What you need to do:
This task calls for copying every line of the records that includes the word "will".
(Material for this task Opens)
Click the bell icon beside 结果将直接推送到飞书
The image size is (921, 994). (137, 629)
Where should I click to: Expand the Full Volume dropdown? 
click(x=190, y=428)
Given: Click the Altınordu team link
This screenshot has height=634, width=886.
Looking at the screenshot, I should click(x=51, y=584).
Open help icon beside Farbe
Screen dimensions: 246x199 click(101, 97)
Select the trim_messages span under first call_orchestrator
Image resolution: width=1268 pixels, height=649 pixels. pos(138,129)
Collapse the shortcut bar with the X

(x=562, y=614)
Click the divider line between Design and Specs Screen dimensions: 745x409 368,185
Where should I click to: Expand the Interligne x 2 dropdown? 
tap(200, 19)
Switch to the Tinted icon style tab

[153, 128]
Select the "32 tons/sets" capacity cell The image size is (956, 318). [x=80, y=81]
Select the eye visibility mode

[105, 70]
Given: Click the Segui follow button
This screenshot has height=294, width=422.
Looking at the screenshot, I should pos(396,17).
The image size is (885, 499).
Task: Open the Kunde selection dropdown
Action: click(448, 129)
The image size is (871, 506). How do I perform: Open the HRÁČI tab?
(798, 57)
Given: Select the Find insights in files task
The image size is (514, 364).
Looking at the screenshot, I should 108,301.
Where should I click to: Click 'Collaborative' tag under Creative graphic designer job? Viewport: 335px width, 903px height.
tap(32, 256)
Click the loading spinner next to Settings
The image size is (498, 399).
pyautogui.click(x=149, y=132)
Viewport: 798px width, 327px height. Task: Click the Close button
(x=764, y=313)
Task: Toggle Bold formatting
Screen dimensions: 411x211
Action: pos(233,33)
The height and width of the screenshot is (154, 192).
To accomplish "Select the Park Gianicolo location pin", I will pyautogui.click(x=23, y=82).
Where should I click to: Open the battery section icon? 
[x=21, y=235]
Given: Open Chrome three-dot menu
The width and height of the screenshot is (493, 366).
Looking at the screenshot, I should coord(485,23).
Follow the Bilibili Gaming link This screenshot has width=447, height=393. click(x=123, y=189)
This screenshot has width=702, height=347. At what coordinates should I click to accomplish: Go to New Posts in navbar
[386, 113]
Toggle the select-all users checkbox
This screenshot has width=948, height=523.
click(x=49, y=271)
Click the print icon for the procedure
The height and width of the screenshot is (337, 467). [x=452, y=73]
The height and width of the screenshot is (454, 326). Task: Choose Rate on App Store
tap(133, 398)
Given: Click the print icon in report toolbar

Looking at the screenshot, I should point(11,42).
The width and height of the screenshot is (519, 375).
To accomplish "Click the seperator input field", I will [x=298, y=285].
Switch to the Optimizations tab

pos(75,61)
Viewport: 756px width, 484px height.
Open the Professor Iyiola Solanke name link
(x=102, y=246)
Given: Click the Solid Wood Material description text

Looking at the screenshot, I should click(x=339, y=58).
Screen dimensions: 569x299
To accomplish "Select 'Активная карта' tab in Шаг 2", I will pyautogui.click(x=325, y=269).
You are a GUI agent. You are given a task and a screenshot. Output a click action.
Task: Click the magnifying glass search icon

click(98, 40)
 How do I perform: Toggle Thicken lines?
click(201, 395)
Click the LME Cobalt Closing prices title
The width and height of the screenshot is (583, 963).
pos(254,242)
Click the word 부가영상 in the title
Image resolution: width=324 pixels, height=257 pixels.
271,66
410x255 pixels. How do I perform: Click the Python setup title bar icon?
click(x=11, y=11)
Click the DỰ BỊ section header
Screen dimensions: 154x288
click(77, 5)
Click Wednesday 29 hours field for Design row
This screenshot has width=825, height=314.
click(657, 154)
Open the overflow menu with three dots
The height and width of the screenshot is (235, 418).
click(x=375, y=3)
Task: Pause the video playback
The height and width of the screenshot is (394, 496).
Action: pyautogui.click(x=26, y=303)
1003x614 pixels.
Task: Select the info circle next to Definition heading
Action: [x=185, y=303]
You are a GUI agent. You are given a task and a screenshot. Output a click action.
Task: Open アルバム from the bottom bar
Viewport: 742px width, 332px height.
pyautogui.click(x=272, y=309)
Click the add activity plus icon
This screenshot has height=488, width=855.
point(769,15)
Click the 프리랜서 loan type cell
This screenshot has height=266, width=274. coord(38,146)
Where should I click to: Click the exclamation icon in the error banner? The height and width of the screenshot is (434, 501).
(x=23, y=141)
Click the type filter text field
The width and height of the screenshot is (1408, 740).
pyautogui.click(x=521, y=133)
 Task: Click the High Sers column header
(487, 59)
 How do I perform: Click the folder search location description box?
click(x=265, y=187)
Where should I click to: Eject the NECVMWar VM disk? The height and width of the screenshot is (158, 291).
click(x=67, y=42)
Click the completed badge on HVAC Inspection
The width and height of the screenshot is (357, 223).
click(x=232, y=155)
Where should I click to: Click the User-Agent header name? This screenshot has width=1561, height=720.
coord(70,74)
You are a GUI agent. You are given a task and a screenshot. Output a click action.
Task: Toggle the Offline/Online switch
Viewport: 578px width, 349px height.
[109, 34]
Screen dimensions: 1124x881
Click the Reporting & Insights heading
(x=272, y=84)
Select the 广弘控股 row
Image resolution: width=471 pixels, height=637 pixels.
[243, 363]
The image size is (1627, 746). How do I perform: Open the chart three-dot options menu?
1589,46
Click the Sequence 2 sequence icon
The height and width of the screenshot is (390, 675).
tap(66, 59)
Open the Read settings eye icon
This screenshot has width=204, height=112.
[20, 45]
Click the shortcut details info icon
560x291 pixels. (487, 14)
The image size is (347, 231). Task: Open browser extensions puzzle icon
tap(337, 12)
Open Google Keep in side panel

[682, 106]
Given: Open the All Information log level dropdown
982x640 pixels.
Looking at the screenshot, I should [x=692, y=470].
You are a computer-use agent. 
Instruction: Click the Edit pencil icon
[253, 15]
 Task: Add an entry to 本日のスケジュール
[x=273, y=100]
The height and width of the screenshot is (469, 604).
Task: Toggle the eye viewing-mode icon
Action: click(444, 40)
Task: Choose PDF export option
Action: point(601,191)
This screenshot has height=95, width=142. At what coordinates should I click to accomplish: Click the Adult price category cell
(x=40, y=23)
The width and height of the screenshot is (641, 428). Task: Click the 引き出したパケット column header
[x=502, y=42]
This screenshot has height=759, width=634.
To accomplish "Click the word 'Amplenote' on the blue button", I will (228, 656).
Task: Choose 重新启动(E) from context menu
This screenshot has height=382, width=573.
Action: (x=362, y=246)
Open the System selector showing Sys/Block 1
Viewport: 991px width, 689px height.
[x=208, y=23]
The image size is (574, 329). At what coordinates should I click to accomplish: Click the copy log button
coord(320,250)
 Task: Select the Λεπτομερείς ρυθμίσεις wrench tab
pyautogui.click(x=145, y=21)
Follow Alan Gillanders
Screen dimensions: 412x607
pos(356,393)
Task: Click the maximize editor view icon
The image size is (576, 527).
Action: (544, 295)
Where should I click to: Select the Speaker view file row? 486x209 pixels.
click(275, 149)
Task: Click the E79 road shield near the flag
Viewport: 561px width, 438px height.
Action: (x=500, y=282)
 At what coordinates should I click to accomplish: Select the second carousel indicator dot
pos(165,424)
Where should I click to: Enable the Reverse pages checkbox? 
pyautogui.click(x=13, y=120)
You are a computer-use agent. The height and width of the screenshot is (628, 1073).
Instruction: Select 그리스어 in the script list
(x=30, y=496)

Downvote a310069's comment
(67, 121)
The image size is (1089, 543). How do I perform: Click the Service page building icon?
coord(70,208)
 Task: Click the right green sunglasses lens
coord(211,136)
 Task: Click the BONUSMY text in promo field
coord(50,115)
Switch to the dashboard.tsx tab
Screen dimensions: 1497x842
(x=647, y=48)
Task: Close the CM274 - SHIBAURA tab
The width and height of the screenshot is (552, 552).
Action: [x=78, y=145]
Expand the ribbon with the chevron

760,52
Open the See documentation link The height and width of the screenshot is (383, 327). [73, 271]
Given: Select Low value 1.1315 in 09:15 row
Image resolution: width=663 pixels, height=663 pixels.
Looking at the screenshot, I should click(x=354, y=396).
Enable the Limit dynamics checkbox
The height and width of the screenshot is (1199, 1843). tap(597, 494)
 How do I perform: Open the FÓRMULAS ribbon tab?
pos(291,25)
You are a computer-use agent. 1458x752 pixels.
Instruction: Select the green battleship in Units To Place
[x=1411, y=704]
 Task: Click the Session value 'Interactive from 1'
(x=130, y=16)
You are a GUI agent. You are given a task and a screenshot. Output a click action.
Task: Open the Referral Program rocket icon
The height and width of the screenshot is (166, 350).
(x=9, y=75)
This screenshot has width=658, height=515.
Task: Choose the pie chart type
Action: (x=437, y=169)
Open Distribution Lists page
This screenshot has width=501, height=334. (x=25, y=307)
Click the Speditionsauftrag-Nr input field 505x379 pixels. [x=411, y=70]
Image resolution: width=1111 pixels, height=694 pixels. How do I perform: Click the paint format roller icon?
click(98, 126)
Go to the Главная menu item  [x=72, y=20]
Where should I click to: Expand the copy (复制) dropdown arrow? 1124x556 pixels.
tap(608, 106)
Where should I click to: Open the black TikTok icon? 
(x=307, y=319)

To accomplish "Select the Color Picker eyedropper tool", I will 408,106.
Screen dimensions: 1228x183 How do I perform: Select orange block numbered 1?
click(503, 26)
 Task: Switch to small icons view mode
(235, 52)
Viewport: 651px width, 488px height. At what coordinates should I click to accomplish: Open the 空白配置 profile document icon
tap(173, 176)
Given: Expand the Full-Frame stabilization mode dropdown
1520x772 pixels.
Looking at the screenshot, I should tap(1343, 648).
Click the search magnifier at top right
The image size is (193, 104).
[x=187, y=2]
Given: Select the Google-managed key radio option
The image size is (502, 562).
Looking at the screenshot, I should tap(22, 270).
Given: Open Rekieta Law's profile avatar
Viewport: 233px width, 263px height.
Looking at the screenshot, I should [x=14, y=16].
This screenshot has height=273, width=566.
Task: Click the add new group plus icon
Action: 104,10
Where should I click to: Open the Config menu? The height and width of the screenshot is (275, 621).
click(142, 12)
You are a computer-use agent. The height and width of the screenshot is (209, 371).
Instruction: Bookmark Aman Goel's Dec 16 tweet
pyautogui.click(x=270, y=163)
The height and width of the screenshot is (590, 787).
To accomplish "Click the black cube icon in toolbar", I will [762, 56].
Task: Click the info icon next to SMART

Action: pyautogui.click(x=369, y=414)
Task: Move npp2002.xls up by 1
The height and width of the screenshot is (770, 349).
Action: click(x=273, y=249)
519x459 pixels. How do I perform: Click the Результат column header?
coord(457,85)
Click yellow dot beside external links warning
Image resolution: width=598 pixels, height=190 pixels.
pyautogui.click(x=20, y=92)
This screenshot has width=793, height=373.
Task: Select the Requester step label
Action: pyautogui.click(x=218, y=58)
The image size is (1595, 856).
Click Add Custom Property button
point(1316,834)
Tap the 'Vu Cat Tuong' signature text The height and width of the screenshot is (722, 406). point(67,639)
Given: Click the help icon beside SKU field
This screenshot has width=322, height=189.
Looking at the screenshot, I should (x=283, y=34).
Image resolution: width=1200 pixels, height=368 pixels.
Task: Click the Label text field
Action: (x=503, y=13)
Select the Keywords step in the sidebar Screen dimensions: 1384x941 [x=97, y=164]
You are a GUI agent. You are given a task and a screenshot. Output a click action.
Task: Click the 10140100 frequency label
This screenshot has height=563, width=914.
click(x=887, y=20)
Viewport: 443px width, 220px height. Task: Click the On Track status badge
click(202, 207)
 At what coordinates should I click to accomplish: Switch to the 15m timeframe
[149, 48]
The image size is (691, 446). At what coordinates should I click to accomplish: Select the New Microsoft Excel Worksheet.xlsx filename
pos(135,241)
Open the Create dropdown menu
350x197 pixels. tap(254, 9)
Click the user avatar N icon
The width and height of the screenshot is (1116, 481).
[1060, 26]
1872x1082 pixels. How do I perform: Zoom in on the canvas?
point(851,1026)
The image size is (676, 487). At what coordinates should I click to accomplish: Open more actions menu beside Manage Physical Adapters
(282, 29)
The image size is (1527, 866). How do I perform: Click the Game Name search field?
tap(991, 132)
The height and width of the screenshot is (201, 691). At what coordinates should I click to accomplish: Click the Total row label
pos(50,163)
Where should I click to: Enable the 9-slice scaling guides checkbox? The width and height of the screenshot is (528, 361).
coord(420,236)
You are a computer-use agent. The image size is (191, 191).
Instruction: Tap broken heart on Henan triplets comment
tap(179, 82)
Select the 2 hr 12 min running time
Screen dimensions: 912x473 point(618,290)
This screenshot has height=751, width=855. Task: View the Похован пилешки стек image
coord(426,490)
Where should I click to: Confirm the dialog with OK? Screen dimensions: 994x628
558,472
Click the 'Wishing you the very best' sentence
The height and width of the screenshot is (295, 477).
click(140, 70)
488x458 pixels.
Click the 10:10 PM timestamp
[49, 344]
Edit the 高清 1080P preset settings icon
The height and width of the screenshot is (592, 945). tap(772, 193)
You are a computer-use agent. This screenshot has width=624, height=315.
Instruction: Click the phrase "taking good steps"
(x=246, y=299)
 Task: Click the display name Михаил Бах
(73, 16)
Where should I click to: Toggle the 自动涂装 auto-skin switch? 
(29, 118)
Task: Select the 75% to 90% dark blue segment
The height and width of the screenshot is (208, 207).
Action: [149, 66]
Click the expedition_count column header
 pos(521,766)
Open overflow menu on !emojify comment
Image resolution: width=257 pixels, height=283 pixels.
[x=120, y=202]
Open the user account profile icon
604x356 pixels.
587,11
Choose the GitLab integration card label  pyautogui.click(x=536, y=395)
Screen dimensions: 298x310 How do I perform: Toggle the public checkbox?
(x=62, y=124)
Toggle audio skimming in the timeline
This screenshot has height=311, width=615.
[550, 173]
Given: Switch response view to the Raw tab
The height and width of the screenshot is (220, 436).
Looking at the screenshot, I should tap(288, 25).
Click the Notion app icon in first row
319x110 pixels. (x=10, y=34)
(Material for this task Closes)
Your solution:
To accomplish "Select the Park Gianicolo location pin", I will pyautogui.click(x=23, y=82).
To accomplish "Click the seperator input field", I will [x=298, y=285].
To accomplish "Select 'Активная карта' tab in Шаг 2", I will pyautogui.click(x=325, y=269).
To accomplish "Click the word 'Amplenote' on the blue button", I will (228, 656).
To accomplish "Select the Color Picker eyedropper tool", I will 408,106.
To accomplish "Click the black cube icon in toolbar", I will [762, 56].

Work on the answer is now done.